Turns out, there’s a well-accepted theory that prolonged, intense exercise results in short-term weakened immune function, according to an article published in the Journal of Applied Physiology. It started in the early 1990s with a study by David Nieman, Ph.D., who introduced the “J-shaped curve” suggesting that regular moderate exercise may decrease the risk of upper respiratory infections (aka the common cold) while regular intense exercise may increase the risk of these infections. Because many parts of your immune system change immediately after heavy physical exertion, this “open window” of altered immunity (which may last between three hours and three days) may give bacteria and viruses a chance to strike, according to a study in Sports Medicine.

More recent studies support the idea that working out too hard can make you sick by bogging down your stay-healthy system. A study of 10 elite male cyclists found that a long session of intense exercise (in this case, two hours of hard cycling) temporarily boosts aspects of the immune system response (such as certain white blood cell counts), but also temporarily decreases some other variables (such as phagocytic activity, the process your body uses to protect itself from infectious and noninfectious environmental particles and to remove unwanted cells), according to a study published in Exercise Immunology Review.

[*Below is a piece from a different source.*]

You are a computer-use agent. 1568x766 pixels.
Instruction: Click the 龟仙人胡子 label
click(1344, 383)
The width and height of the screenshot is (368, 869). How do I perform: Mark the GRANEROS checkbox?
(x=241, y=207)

A review of relevant studies also found moderate exercise may lead to an enhanced immune system and anti-inflammatory response, which improves recovery from respiratory viral infections while intense exercise may shift the immune response in a way that gives pathogens a better foothold. And if you exercise hard two days in a row, you might see the same effect; CrossFitters who did two consecutive days of high-intensity CrossFit workouts suppressed their normal immune function, according to a study published in Frontiers in Physiology.

“Exercise in the long term is very good for you: It reduces inflammation throughout your body and makes you in much better shape from a cardiovascular standpoint, a lung standpoint, and an inflammation standpoint,” says Purvi Parikh, M.D., an allergy and immunology specialist at NYU Langone Health. “But in the short term, right after intense exercise, it will put strain on your body, and you’ll have a lot of inflammation in your muscles, your chest, and all over because it’s really strenuous work, she explains.

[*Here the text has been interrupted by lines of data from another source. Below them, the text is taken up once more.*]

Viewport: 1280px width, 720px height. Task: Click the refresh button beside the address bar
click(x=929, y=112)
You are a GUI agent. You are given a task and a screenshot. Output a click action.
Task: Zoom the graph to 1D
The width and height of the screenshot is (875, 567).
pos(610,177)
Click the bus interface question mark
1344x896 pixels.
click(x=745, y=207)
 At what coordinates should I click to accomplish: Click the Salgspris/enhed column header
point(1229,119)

While the theory is well-accepted and makes a lot of sense, there needs to be more research to prove exactly what’s going on. After all, you can’t exactly put people through a grueling workout and then force them to swap spit with someone crawling with germs in the name of science. “It would be difficult (and unethical) to conduct a study in which people are exposed to infectious agents after exercise,” says Jonathan Peake, co-author of the article published in the Journal of Applied Physiology.

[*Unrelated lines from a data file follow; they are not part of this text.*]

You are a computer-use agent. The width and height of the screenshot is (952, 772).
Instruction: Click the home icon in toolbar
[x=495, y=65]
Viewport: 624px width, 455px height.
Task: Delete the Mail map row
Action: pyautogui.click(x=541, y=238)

So while your super tough HIIT workout might be to blame for your random cold, take it with a grain of salt. You’re still getting tons of benefits from HIIT-style exercise, so you shouldn’t ditch it entirely in the name of staying germ-free.

Your best bet if you’re feeling flu-like symptoms after exercise is to amp up your focus on recovery to even out your risk: “Even without exercise, lack of sleep and stress weaken your immune system and pre-dispose you to getting sick, and if you add a heavy workout on top of that, you’re even more vulnerable,” says Dr. Parikh. (Here are just a few benefits of recovery, plus how to make the most of it.)

In fact, getting adequate sleep, minimizing psychological stress, consuming a well-balanced diet, avoiding deficiencies of micronutrients (particularly iron, zinc, and vitamins A, D, E, B6, and B12), and eating carbs during prolonged training sessions should help decrease the negative effects of intense exercise on your immune system, according to a study published in Limits of Human Endurance. So make sure you’re taking care of your body (in addition to crushing your tough workouts) and you’ll be just fine.